**Task details**
Rewrite the lines from the line with "Where should I click to: Click the 1h" up to and including the line with "(x=14, y=330)", putting "share" in place of "heart" and keeping everything else the same.

------ Data to process ------

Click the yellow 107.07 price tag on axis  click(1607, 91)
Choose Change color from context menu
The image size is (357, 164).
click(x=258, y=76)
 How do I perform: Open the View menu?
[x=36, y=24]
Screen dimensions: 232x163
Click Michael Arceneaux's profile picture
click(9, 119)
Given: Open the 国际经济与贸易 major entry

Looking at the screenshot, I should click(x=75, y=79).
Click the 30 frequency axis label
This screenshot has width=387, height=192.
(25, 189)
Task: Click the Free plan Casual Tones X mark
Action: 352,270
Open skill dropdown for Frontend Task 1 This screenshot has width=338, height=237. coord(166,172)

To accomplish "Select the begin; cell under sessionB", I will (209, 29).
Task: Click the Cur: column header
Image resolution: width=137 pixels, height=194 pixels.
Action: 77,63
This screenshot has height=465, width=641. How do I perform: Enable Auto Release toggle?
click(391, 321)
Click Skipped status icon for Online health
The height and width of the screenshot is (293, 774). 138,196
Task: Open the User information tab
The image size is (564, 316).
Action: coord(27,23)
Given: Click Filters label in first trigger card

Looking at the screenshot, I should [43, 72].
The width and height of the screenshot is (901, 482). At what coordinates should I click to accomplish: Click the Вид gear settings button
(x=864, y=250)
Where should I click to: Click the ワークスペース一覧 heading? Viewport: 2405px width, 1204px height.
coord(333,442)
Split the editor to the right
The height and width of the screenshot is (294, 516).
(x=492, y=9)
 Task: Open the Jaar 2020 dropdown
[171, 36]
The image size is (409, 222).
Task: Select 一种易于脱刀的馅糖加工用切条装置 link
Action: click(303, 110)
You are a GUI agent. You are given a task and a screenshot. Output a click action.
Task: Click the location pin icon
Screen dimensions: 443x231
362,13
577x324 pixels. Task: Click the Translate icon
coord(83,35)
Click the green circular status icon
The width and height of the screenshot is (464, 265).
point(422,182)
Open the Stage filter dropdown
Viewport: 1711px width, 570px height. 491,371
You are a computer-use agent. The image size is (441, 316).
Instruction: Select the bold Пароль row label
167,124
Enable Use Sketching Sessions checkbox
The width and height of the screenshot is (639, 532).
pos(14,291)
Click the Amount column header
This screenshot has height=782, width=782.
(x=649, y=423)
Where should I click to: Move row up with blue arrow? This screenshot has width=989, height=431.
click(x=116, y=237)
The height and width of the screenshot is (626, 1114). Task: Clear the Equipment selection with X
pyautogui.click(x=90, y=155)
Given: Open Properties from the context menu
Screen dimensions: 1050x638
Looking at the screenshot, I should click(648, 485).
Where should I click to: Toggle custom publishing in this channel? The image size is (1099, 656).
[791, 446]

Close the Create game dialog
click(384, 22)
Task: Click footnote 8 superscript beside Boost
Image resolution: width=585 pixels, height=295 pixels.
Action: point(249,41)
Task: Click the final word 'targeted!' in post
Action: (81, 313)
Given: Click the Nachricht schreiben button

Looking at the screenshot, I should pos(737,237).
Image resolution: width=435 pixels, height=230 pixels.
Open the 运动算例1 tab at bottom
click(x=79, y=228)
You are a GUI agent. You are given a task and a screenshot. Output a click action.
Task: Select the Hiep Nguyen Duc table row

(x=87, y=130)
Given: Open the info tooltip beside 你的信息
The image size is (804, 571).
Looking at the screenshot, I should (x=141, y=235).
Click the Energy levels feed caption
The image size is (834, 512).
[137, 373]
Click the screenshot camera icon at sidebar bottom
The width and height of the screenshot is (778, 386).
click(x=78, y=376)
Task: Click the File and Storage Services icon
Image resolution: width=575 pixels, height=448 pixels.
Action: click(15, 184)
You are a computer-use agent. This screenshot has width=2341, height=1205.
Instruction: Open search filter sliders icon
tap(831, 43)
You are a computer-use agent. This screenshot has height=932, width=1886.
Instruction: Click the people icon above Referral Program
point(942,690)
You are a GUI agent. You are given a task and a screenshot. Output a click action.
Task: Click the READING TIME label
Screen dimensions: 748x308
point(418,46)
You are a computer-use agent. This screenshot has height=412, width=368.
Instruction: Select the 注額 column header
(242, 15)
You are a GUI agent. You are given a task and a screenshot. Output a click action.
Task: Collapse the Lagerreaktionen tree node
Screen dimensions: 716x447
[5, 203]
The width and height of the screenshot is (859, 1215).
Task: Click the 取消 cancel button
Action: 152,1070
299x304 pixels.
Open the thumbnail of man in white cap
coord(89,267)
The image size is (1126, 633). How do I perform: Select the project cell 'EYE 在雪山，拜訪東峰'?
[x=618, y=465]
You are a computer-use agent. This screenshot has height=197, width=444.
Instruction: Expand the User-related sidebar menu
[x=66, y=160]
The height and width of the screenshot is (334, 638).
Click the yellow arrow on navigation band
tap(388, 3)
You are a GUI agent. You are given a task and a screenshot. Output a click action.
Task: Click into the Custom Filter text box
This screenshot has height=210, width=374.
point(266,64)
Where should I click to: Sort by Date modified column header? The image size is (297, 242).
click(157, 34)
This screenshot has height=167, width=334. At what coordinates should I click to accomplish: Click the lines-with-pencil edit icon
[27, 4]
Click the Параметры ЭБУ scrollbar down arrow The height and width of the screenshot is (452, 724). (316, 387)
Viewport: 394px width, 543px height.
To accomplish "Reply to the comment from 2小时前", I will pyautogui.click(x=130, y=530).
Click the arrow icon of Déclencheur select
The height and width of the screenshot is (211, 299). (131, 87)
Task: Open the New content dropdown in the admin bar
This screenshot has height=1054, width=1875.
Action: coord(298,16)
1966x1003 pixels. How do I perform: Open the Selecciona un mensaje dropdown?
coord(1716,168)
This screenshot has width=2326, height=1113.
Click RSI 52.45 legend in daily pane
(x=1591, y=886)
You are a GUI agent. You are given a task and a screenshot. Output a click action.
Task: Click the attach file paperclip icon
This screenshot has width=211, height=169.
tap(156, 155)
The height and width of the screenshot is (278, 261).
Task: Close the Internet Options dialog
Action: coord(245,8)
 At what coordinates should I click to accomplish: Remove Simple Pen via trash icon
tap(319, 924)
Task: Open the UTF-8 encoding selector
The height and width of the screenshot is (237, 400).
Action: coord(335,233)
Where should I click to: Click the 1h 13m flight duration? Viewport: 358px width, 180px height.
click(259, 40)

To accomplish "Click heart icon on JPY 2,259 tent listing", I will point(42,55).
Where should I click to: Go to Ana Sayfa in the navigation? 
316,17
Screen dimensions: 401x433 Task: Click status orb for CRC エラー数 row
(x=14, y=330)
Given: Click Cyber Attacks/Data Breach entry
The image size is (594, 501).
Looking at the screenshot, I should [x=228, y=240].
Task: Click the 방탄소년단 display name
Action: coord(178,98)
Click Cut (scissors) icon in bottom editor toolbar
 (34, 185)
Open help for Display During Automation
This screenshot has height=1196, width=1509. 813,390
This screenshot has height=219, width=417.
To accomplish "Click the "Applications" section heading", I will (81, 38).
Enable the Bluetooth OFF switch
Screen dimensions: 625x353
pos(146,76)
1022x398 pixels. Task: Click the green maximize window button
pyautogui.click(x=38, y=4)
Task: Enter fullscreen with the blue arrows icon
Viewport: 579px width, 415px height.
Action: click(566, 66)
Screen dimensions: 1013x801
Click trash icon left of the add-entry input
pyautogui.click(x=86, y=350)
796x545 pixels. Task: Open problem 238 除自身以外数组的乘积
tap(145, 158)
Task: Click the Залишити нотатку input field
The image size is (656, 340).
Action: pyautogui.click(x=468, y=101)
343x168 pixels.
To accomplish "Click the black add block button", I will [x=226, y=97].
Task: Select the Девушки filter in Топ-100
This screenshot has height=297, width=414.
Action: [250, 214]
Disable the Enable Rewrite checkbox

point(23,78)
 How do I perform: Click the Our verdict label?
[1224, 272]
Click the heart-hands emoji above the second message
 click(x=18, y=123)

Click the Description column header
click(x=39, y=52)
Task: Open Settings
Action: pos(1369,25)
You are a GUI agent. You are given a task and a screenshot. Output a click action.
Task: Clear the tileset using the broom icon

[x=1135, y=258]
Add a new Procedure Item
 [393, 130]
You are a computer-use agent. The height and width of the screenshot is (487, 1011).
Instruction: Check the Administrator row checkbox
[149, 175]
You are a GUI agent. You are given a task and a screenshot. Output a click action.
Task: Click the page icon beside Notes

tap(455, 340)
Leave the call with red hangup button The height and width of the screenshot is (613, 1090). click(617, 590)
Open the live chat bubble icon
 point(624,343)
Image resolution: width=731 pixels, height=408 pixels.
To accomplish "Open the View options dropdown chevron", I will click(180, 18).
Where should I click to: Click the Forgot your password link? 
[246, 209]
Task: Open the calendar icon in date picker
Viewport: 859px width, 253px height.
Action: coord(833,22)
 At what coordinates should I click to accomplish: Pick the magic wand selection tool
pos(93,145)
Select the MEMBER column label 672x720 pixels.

------

**Task output**
Where should I click to: Click the 1h 13m flight duration? Viewport: 358px width, 180px height.
click(259, 40)

To accomplish "Click share icon on JPY 2,259 tent listing", I will point(42,55).
Where should I click to: Go to Ana Sayfa in the navigation? 
316,17
Screen dimensions: 401x433 Task: Click status orb for CRC エラー数 row
(x=14, y=330)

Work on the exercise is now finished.